No pictures belong in the copy. Set down exactly the lines from the one that contains "Click the Service name input field" through the end of the data.

———

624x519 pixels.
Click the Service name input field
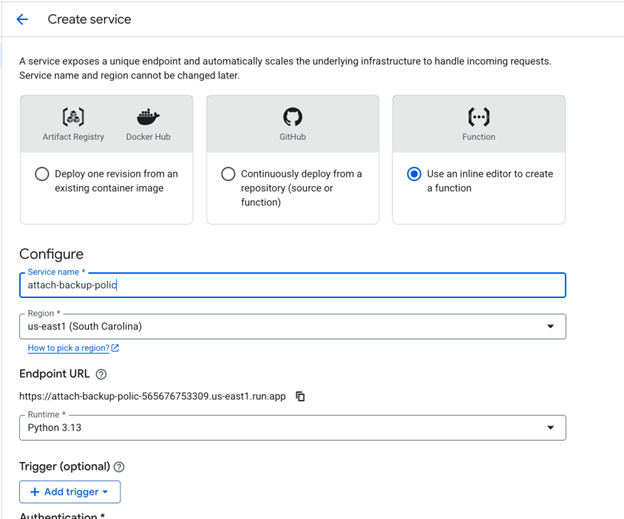pos(292,285)
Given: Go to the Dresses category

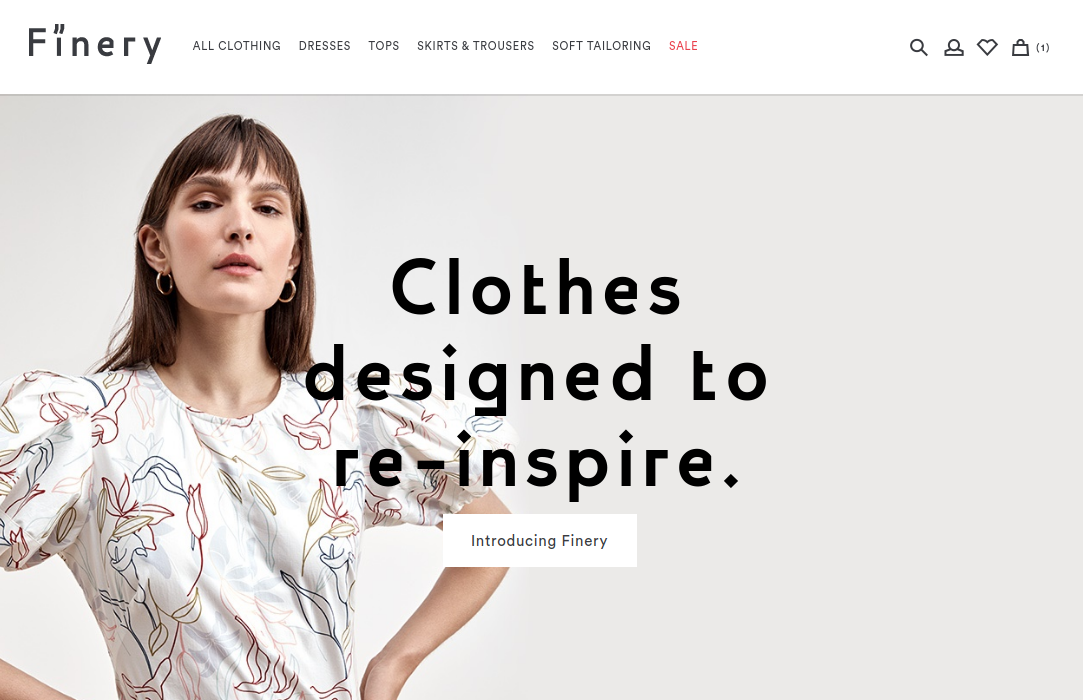Looking at the screenshot, I should tap(325, 46).
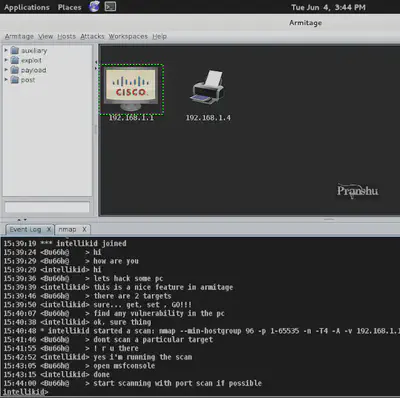Close the nmap tab

pos(84,229)
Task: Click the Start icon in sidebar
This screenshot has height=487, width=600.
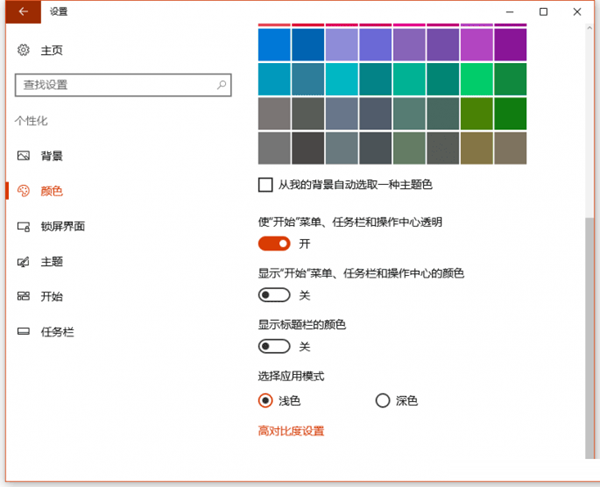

———

=== FINISHED TASK ===
Click the Service name input field
pos(292,285)
Given: Go to the Dresses category

Looking at the screenshot, I should tap(325, 46).
Close the nmap tab

pos(84,229)
Task: Click the Start icon in sidebar
This screenshot has height=487, width=600.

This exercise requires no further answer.